Task:
Reproduce the passage on climate change below word for word, with no changes.

Excerpt provided:
It seems strange in the context of this summer, but what are we going to do when humans start fighting about water? When we have to deal with refugees fleeing environmental catastrope?

In my old job, I visited a town called Wajid in Somalia – where 11,000 people had turned up because it had stopped raining where they had been living. The human instinct for survival means this happens – so we need the capability to adapt.

This is happening already on a wider scale. The World Health Organisation has estimated that over 50,000 deaths in Sub-Saharan Africa in 2000 were due to climate change. These deaths were due to diarrhoea, flood injury, malaria and malnutrition. Of course it is those who have least, and those who did least to cause it, who are bearing the greatest burden.

Climate change is already happening and some change cannot be reversed.

Increases in the severity and frequency of flooding are already happening, here in the UK. And look at droughts in Australia, Greece and elsewhere in the world.

June 2007 was our wettest June on record. On my first day in this job I saw at first hand the devastation caused to businesses and schools, and to people’s homes in Doncaster.

I’ve also seen the fantastic response of local communities, local government, the emergency services and neighbour helping neighbour.

We can’t prove that any one event is definitely linked to climate change – but we do know that this is happening and that we can expect more of this in the years to come.

As you know the Government is spending more on flood and coastal defence. And over the last decade, we have shown that progress can been made.

The economy has grown, but UK greenhouse gas emissions are 19 per cent lower since 1990. We’ve shown that economic development is possible while tackling climate change – an important lesson for other countries who are concerned that action to mitigate climate change will harm their growth.

But we need to do much, much more.

Items:
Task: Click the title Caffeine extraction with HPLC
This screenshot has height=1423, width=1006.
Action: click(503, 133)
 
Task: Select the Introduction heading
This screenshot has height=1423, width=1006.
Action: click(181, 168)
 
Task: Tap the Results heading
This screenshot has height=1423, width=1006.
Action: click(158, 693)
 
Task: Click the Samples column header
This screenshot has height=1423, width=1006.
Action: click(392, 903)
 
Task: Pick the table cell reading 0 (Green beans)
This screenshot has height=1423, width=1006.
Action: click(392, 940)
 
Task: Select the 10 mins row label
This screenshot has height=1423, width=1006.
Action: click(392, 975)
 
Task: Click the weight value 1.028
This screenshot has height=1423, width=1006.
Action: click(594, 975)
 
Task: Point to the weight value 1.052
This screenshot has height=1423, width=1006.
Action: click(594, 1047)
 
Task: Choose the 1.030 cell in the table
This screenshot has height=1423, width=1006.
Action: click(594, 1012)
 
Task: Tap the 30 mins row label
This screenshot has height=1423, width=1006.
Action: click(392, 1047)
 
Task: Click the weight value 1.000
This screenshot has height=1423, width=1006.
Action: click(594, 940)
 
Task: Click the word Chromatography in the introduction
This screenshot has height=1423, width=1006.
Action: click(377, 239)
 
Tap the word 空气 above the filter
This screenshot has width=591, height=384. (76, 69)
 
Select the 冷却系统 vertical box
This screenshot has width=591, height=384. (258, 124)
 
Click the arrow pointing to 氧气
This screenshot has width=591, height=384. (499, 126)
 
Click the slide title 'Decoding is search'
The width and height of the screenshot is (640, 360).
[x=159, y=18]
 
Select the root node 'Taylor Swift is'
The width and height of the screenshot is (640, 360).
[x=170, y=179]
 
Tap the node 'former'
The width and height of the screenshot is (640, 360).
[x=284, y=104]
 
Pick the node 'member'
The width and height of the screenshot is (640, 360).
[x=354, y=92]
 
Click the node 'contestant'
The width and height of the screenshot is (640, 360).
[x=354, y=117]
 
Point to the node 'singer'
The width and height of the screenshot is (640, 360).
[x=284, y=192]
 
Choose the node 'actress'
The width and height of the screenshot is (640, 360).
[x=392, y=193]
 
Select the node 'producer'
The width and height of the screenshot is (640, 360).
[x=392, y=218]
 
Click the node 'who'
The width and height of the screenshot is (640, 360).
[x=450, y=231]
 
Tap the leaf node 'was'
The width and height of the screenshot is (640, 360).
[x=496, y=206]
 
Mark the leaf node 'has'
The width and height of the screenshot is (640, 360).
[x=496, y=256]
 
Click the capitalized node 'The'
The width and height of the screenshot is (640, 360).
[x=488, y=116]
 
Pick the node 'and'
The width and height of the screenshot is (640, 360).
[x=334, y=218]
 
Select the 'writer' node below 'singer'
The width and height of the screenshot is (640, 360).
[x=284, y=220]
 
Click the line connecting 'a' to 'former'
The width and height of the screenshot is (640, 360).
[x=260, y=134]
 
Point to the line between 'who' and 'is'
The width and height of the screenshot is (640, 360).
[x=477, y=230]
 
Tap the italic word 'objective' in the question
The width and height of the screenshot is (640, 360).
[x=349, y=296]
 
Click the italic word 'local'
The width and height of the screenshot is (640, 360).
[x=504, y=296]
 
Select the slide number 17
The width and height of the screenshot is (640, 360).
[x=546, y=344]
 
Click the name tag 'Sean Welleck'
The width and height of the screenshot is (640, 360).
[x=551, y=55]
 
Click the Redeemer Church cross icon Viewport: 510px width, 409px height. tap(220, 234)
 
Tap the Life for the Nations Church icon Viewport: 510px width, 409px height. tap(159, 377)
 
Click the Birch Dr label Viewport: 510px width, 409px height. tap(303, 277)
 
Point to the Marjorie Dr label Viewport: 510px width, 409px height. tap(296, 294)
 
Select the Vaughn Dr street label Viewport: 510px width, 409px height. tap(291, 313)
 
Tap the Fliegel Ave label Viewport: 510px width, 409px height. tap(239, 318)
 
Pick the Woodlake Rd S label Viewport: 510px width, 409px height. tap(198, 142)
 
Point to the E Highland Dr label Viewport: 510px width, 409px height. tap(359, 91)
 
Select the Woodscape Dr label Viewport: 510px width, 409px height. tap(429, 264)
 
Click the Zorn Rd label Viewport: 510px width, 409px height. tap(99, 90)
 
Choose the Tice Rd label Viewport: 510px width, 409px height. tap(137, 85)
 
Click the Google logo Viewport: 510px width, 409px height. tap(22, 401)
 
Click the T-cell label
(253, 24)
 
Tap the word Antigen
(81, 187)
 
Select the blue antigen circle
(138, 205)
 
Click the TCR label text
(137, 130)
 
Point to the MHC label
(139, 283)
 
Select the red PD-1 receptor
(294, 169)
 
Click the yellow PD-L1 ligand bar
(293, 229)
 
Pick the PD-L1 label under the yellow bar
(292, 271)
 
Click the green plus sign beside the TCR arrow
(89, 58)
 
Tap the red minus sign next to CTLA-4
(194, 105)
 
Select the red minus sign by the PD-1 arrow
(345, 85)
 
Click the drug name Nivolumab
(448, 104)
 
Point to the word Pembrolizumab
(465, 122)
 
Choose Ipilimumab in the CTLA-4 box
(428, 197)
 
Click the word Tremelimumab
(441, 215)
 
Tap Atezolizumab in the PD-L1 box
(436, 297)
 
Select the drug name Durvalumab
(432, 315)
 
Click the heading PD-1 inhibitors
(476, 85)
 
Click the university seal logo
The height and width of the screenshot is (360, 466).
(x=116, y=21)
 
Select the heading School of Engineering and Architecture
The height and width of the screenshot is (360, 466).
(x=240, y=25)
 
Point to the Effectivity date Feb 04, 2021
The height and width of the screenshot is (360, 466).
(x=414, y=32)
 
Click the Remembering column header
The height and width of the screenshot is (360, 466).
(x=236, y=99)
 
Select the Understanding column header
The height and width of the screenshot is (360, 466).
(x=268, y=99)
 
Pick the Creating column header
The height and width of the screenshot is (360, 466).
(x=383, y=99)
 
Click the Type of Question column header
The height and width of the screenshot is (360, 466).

Result of the exercise:
It seems strange in the context of this summer, but what are we going to do when humans start fighting about water? When we have to deal with refugees fleeing environmental catastrope?

In my old job, I visited a town called Wajid in Somalia – where 11,000 people had turned up because it had stopped raining where they had been living. The human instinct for survival means this happens – so we need the capability to adapt.

This is happening already on a wider scale. The World Health Organisation has estimated that over 50,000 deaths in Sub-Saharan Africa in 2000 were due to climate change. These deaths were due to diarrhoea, flood injury, malaria and malnutrition. Of course it is those who have least, and those who did least to cause it, who are bearing the greatest burden.

Climate change is already happening and some change cannot be reversed.

Increases in the severity and frequency of flooding are already happening, here in the UK. And look at droughts in Australia, Greece and elsewhere in the world.

June 2007 was our wettest June on record. On my first day in this job I saw at first hand the devastation caused to businesses and schools, and to people’s homes in Doncaster.

I’ve also seen the fantastic response of local communities, local government, the emergency services and neighbour helping neighbour.

We can’t prove that any one event is definitely linked to climate change – but we do know that this is happening and that we can expect more of this in the years to come.

As you know the Government is spending more on flood and coastal defence. And over the last decade, we have shown that progress can been made.

The economy has grown, but UK greenhouse gas emissions are 19 per cent lower since 1990. We’ve shown that economic development is possible while tackling climate change – an important lesson for other countries who are concerned that action to mitigate climate change will harm their growth.

But we need to do much, much more.